Citigroup Inc. (C) is buying a portion of Societe Generale SA's (SCGLY, GLE.FR) portfolio of shipping loans, joining the group of U.S. banks buying businesses and assets from shrinking European banks.
The two banks said they won't disclose the terms of the deal, and a short statement from Citi only said the two "are committed to working in a coordinated manner in order to make the transition as timely and efficient as possible for the borrowers."
A person familiar with the matter said Citi paid $1.3 billion for the loans.
The sale was earlier reported by Reuters.
Many U.S. bankers have said they're interested in buying assets and businesses European banks are trying to shed in their effort to built capital.
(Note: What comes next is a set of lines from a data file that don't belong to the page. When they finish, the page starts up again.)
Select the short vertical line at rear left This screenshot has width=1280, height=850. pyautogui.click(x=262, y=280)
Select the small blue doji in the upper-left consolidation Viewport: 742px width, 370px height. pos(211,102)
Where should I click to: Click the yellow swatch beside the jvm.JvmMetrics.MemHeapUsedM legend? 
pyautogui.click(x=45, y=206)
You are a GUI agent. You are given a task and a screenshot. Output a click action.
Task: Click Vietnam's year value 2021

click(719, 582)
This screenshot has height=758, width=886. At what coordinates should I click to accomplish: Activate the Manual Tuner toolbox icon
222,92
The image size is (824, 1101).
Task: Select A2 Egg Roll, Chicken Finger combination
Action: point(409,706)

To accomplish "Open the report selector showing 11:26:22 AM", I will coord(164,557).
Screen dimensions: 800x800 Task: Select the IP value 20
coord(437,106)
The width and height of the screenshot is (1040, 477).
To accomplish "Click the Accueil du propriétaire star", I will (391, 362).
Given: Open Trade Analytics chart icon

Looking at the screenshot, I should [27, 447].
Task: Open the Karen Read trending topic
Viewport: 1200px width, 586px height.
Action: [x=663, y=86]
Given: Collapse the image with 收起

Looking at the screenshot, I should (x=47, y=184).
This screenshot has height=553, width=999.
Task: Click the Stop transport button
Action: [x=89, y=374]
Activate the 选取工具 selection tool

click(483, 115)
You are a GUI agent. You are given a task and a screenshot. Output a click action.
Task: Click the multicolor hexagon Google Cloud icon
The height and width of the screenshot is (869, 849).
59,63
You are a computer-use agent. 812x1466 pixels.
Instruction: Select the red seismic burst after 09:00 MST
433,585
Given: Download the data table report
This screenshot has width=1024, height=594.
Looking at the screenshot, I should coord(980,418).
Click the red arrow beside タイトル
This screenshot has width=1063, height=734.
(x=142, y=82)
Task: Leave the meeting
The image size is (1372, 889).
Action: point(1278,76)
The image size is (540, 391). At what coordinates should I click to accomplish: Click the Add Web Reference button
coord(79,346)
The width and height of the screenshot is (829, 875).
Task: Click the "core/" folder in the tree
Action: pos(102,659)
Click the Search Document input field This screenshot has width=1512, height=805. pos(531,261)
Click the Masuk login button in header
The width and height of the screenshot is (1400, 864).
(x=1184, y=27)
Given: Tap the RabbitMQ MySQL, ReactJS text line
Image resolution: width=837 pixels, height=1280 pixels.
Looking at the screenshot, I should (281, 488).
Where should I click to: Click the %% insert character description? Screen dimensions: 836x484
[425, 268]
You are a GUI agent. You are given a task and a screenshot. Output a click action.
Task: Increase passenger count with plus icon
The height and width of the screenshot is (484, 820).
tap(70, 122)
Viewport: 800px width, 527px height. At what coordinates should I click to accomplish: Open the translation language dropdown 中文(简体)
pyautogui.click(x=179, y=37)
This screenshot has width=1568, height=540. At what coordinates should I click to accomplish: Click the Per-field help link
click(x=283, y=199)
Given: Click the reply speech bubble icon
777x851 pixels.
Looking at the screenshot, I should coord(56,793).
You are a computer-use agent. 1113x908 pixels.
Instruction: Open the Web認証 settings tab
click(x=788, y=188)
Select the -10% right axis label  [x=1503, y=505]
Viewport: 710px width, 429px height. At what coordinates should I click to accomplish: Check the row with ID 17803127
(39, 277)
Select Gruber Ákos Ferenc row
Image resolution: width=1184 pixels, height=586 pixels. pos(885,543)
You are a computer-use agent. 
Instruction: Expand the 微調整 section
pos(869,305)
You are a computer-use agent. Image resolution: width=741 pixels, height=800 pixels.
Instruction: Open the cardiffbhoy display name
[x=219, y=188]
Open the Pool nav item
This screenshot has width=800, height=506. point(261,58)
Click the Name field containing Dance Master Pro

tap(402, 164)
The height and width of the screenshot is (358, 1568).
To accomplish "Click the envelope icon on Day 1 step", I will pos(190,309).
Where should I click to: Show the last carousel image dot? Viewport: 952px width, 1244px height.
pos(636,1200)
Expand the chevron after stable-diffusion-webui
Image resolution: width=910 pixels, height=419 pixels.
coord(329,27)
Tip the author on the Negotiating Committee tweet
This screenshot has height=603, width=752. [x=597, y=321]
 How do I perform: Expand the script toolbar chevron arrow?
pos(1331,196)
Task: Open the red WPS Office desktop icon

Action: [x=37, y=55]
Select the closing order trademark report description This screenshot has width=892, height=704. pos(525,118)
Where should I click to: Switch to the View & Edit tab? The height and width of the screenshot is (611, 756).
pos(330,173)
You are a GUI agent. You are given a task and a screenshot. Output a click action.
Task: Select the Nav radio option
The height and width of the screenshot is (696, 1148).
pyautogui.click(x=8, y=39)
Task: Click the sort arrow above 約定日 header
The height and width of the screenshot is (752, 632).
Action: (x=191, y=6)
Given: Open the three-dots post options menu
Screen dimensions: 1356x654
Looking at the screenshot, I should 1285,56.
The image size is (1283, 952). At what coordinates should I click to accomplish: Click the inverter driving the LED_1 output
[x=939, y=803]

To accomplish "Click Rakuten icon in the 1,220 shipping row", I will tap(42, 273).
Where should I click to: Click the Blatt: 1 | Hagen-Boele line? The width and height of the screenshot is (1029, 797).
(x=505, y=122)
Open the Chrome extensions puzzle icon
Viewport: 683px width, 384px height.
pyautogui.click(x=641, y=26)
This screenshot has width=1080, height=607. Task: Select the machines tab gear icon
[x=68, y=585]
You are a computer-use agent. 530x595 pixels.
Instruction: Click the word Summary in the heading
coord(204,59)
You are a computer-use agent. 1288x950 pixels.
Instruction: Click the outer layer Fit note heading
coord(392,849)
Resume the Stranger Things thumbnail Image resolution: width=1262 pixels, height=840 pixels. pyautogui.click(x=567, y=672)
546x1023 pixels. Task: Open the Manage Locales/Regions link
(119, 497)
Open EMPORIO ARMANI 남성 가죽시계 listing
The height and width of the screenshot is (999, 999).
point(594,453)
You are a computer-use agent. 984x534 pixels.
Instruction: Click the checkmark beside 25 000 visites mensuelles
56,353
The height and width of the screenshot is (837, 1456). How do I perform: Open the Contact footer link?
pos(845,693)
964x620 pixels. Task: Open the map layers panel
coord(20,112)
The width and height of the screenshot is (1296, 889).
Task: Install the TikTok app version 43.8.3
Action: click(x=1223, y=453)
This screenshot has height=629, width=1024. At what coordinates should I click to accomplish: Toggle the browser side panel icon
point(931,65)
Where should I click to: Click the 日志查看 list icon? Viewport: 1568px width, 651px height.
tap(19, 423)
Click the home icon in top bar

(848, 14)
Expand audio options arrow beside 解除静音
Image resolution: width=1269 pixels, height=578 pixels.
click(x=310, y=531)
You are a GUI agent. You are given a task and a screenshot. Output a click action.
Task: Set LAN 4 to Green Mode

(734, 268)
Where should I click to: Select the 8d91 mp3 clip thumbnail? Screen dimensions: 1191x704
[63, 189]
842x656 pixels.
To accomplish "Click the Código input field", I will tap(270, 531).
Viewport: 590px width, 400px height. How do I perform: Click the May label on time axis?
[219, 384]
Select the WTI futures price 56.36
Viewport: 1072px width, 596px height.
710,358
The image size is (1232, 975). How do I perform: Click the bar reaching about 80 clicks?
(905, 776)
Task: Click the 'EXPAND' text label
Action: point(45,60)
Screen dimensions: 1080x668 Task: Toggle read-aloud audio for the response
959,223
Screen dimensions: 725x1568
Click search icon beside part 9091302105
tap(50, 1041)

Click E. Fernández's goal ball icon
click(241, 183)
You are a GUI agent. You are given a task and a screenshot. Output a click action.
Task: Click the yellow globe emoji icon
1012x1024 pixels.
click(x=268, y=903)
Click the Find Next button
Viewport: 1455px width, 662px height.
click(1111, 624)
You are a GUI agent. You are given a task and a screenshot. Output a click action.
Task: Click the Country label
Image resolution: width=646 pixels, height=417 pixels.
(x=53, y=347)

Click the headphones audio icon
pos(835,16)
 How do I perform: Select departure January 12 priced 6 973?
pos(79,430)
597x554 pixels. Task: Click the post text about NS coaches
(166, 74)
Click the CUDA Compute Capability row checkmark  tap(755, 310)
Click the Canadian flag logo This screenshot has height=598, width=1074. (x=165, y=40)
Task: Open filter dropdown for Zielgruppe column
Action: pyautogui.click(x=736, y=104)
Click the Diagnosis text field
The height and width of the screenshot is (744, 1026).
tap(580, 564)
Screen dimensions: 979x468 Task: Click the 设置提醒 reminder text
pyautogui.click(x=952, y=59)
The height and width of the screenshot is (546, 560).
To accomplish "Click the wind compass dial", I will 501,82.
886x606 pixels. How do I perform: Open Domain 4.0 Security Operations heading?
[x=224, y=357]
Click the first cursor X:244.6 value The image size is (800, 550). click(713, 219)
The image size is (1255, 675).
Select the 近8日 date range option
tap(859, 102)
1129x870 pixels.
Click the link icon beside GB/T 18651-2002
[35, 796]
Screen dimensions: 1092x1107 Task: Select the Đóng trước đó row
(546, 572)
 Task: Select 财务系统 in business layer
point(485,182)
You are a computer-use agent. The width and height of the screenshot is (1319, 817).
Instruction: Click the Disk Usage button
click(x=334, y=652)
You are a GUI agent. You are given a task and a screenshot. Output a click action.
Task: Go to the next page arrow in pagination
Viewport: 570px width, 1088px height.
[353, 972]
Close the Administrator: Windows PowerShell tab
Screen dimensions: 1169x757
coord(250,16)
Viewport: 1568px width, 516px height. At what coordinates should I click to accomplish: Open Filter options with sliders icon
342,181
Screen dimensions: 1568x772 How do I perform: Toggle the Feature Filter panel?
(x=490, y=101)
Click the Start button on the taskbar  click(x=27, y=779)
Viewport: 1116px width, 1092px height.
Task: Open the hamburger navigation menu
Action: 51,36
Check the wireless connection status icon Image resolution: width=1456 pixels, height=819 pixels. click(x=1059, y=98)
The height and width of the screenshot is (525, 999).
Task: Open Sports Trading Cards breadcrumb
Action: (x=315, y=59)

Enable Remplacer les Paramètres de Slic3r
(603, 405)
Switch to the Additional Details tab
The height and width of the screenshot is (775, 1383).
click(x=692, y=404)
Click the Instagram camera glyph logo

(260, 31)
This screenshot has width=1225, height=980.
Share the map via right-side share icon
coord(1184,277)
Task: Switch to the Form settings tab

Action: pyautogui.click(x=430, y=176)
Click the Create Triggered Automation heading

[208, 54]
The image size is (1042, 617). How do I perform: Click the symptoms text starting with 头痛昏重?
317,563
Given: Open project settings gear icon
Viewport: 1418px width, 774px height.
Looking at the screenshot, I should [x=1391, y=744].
While some bankers simply take advantage of better loan pricing as European banks stop competing for borrowers in the U.S., others, particularly Wells Fargo & Co. (WFC), have been aggressively buying portfolios.
Competition was strong from U.S. banks for Royal Bank of Scotland Plc's (RBS, RBS.LN) aviation-leasing business, which eventually went to Sumitomo Mitsui Financial Group Inc. (SMFG, 8613.TO).
Earlier this week, Eurohypo AG sold $760 million in commercial real estate loans in major markets around the U.S. to U.S. Bancorp (USB), Wells Fargo and Blackstone Group LP (BX) for out 95 cent on the dollar.
Wells Fargo Chief Executive John Stumpf and Chief Financial Officer Timothy Sloan have repeatedly said the San Francisco bank--the fourth largest by assets in the U.S.--is looking to buy more U.S. assets from European banks.
It got $15 billion of loans when it bought BNP Paribas SA's (BNPQY, BNP.FR) energy lending business, and loans from Allied Irish Banks (AIBYY, ALBK.DB) and Bank of Ireland. Mr. Stumpf told investors in May, "As Europe continues to retreat back to their home countries and divest and so forth, we've been kicking tires and we've actually bought a few things that we really liked."